La société Santé en français compte faire pression auprès du gouvernement fédéral, dont Santé Canada, pour s’assurer d’un financement stable. Du côté du comité, les pressions pourraient se manifester auprès du gouvernement des T.N.-O., pour qu’il tienne compte des besoins des francophones dans l’embauche de spécialistes. « On ne peut pas réinventer la roue, laisse entendre Roxane Valade. Il faut s’associer aux services et aux infrastructures existants. » L’une des tâches qu’aura à réaliser la consultante est de répertorier les spécialistes francophones ou bilingues qui travaillent en Alberta. « Si on envoie quelqu’un en cardiologie, par exemple, on pourra dire au médecin ou à l’infirmière d’ici qu’il y a telle ou telle personne en Alberta qui parle français », spécifie la psychologue.

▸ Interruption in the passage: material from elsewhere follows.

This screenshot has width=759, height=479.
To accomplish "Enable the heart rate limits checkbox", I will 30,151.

L’absence de recommandations touchant directement la question des services de soins de santé en français dans le rapport de la Commission sur l’avenir des soins de santé au Canada donne un leitmotiv à la Société, qui aura à faire reconnaître ces besoins avec plus de vigueur. « C’est une occasion de motiver les troupes et de continuer à faire de la promotion, ajoute la représentante du Nord. Les messages n’ont pas tous été entendus, on a du pain sur la planche. »

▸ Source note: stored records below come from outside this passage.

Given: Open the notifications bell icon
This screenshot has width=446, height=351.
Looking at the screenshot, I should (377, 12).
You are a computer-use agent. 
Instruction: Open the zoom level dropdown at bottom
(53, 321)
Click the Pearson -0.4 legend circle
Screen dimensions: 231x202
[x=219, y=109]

Un groupe comme la Société pourrait même faire avancer certains dossiers judiciaires, comme celui de la communauté franco-yukonnaise, qui menace de poursuivre le gouvernement du Yukon pour le manque de services de soins de santé en français. Lors du transfert de la responsabilité de la gestion des soins de santé entre les gouvernements fédéral et du Yukon, aucune clause linguistique n’assurait la prestation des services en français selon les principes évoqués dans la Loi sur les langues officielles. « J’ose croire que ça va rendre la cause plus forte, espère Roxane Valade. Même si ce n’est pas son mandat, la Société sera là pour gonfler les voiles. »

Le conseil d’administration est présidé par le directeur général de l’Hôpital général de St-Boniface, Hubert Gauthier. Chaque région, soit l’Ouest, le Nord, l’Ontario et les Maritimes, est représentée au sein du conseil exécutif.